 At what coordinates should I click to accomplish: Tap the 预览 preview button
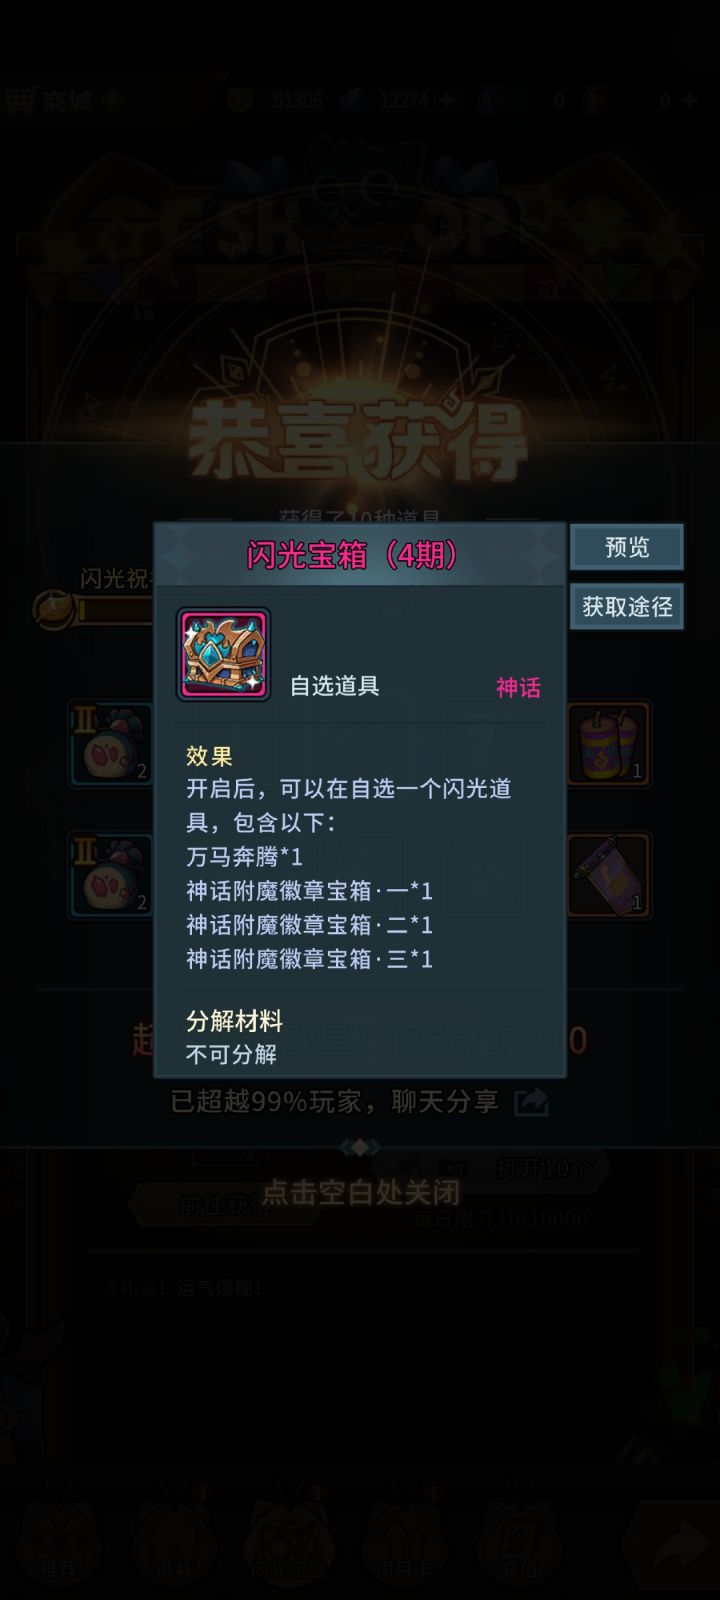pos(627,547)
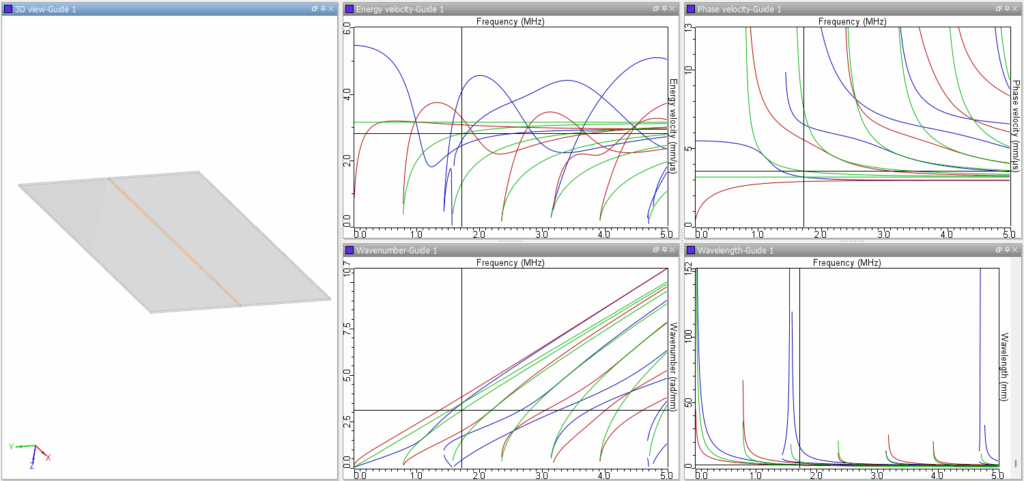The height and width of the screenshot is (481, 1024).
Task: Pin the Wavelength-Guide 1 panel
Action: 1006,249
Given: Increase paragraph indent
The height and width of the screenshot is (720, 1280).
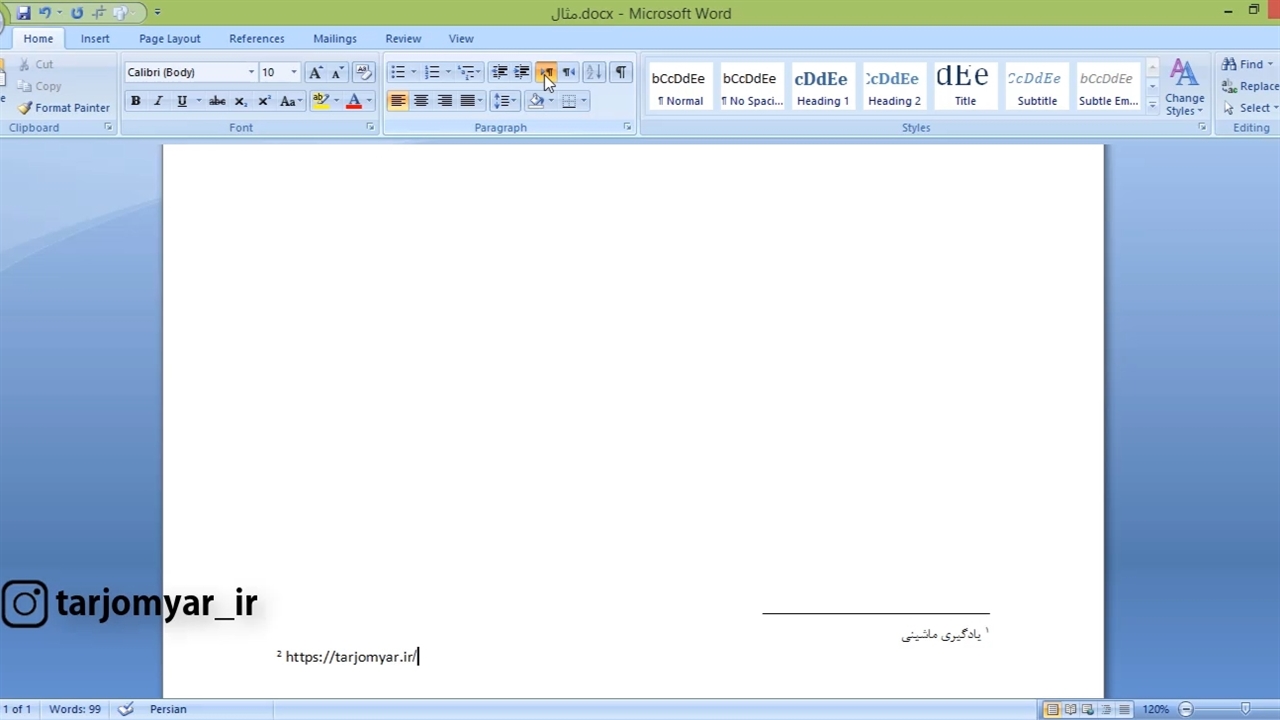Looking at the screenshot, I should pos(522,72).
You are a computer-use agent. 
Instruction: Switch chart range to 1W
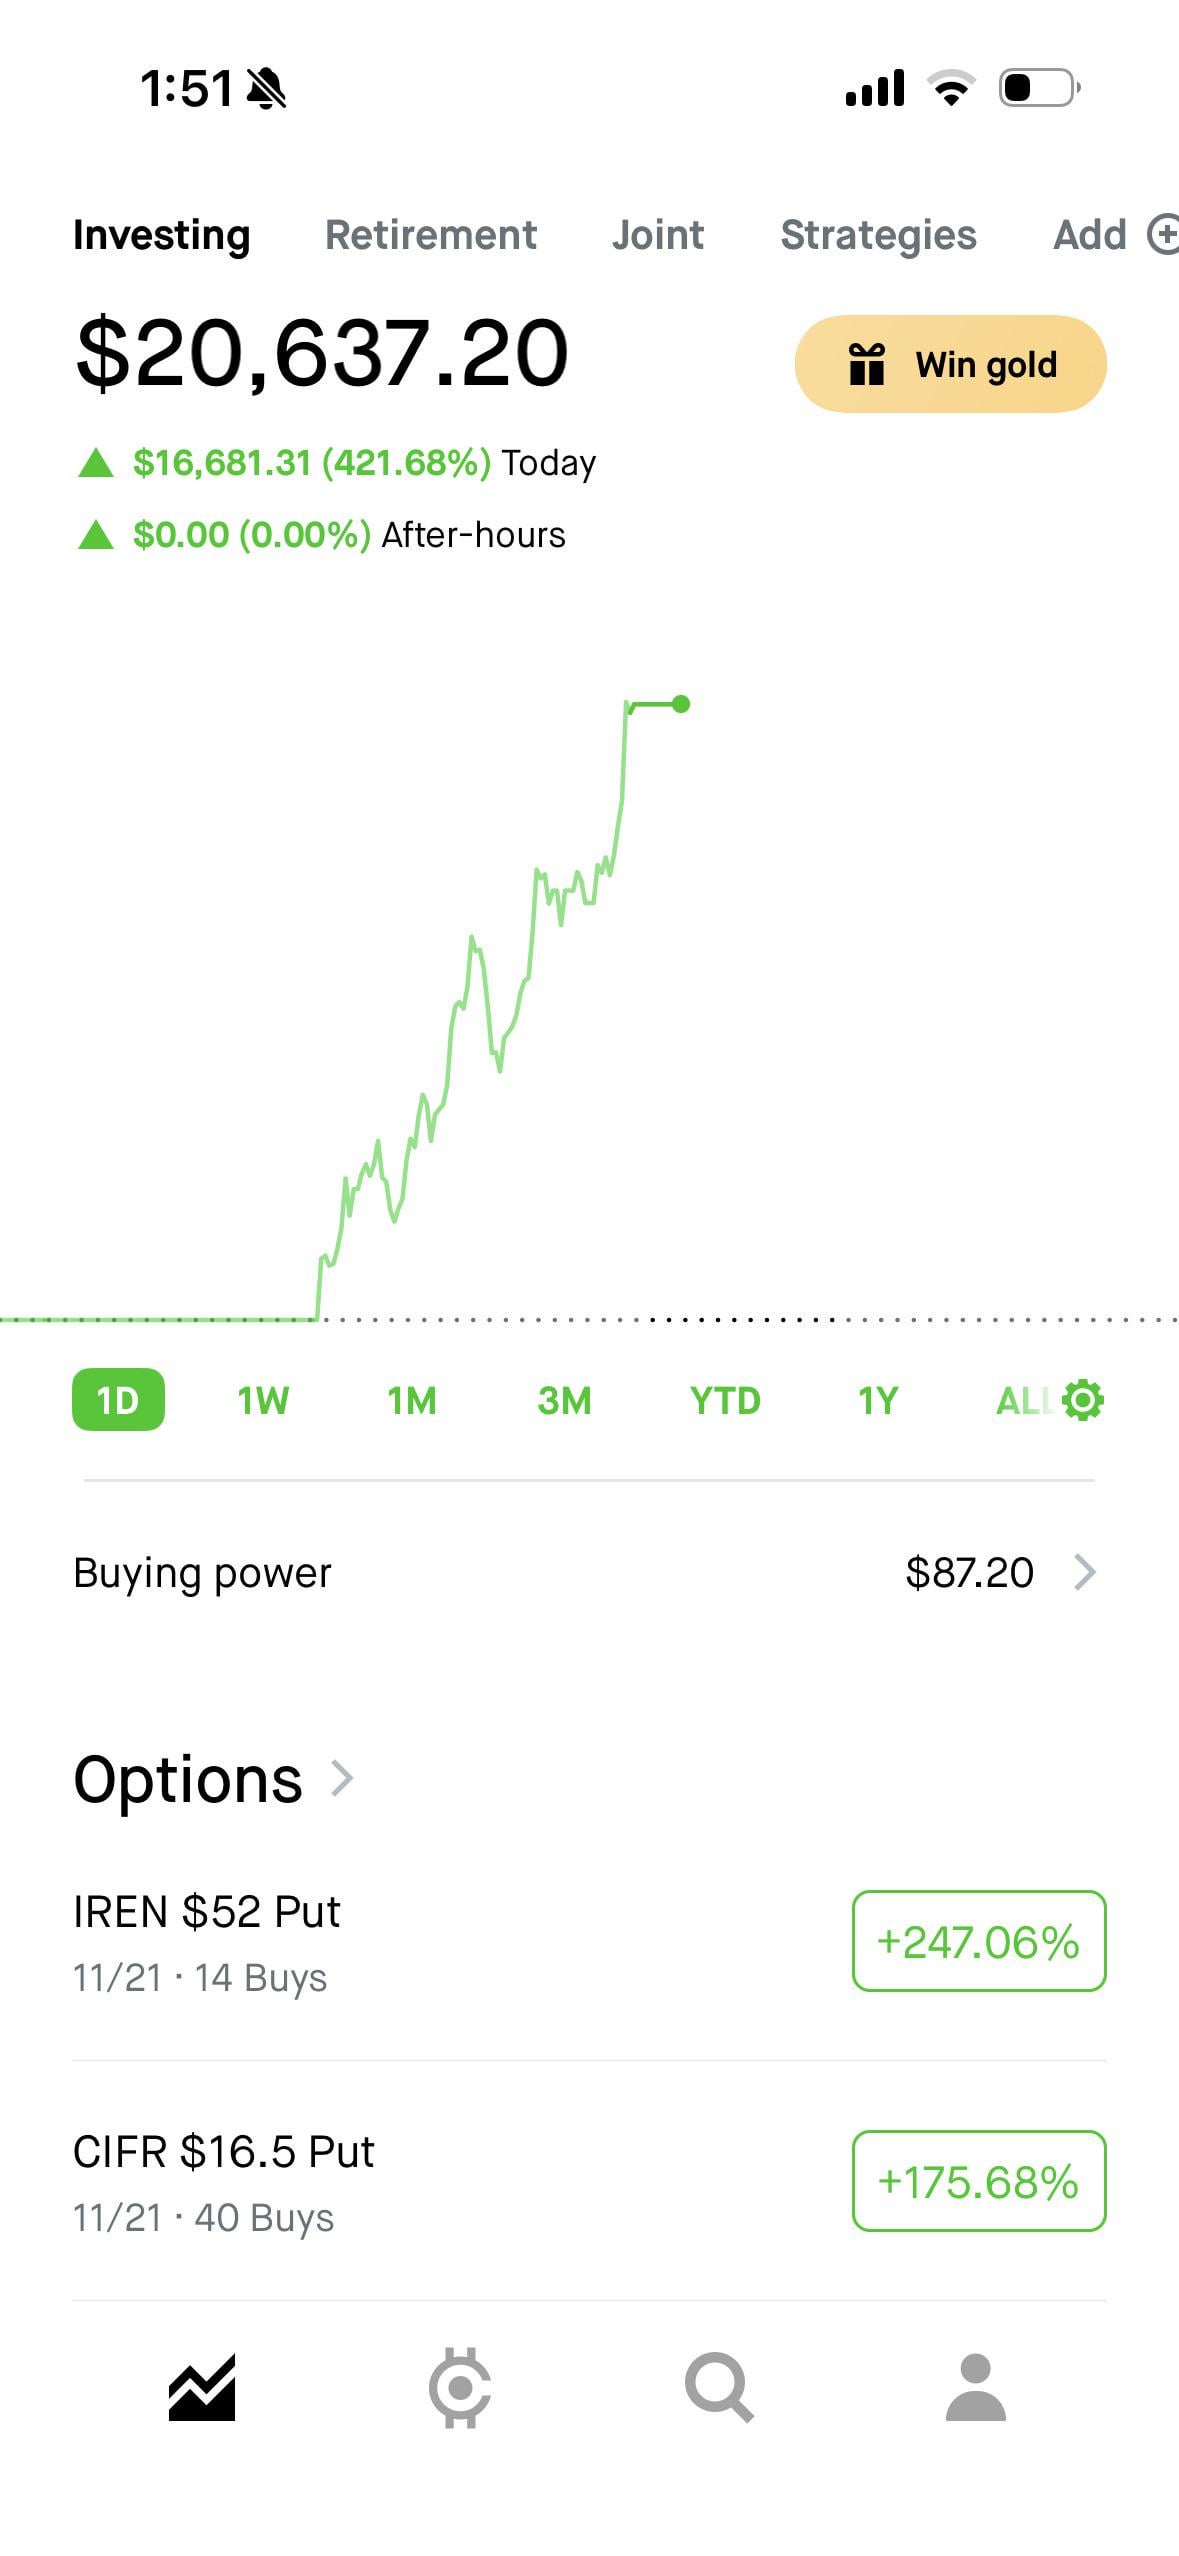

= = =

● What you are asked to do
Pictures aside, reproduce all of the material above without alteration.

● Answer to the problem
 At what coordinates should I click to accomplish: Tap the 预览 preview button
pos(627,547)
The height and width of the screenshot is (481, 1024).
Task: Pin the Wavelength-Guide 1 panel
Action: 1006,249
Given: Increase paragraph indent
The height and width of the screenshot is (720, 1280).
Looking at the screenshot, I should pos(522,72).
You are a computer-use agent. 
Instruction: Switch chart range to 1W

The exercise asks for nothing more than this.